> **What the task requires**: Search the data for the word "profile" and copy each line that has it.

> **Stored data**:
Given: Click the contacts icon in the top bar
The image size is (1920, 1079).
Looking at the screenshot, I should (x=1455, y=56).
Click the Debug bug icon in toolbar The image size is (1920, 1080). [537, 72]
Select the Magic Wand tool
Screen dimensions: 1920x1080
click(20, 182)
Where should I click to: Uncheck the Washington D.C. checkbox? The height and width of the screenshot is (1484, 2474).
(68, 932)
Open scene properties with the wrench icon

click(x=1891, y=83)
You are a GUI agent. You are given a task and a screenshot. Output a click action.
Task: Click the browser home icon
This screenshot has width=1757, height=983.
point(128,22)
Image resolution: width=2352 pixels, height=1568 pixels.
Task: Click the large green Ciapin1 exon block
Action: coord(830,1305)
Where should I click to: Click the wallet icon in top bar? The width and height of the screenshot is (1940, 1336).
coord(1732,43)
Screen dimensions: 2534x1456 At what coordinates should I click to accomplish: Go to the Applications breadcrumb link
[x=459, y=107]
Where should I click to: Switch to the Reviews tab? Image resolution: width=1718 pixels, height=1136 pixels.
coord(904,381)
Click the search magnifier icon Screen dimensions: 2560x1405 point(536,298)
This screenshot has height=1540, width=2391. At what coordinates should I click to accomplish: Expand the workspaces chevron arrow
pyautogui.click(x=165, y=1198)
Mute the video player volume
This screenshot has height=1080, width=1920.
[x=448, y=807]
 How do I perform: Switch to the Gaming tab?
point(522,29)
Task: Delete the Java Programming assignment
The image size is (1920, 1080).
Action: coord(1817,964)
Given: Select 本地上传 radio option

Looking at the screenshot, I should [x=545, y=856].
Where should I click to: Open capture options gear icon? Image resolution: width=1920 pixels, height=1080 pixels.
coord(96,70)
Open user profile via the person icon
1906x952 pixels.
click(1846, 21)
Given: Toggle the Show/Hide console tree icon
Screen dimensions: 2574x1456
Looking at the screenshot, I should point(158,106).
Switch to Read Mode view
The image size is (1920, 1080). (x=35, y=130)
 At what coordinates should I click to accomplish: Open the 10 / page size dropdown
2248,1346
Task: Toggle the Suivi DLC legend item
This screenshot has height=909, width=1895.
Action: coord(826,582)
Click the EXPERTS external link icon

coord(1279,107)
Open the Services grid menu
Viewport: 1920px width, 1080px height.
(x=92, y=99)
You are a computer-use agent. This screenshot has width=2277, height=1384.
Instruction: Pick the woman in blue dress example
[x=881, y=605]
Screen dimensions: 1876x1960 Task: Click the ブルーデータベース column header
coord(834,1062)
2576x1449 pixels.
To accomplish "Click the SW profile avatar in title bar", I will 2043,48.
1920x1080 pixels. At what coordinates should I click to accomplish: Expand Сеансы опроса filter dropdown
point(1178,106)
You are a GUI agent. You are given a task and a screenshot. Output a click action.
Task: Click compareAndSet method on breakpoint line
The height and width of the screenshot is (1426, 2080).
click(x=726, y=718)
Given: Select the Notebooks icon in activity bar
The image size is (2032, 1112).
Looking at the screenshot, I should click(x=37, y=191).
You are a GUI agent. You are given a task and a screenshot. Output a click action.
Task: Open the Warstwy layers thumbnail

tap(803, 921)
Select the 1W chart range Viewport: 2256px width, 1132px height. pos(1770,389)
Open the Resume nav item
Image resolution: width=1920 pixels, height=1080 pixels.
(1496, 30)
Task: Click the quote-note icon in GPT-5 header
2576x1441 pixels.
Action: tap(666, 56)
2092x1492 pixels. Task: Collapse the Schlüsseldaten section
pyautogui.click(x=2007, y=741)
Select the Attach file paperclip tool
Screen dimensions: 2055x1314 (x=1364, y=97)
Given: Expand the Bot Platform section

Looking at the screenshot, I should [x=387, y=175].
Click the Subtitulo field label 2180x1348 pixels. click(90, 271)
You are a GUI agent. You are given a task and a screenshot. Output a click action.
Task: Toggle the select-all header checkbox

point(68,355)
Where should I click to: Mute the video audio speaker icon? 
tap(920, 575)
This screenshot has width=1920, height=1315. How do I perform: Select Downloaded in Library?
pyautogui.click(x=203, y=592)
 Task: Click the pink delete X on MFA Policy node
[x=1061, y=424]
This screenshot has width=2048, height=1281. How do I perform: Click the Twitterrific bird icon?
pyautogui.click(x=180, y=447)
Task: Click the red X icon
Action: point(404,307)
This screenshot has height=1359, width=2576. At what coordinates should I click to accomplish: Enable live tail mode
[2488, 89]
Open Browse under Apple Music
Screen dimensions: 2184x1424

> **Task result**:
Open user profile via the person icon
To accomplish "Click the SW profile avatar in title bar", I will 2043,48.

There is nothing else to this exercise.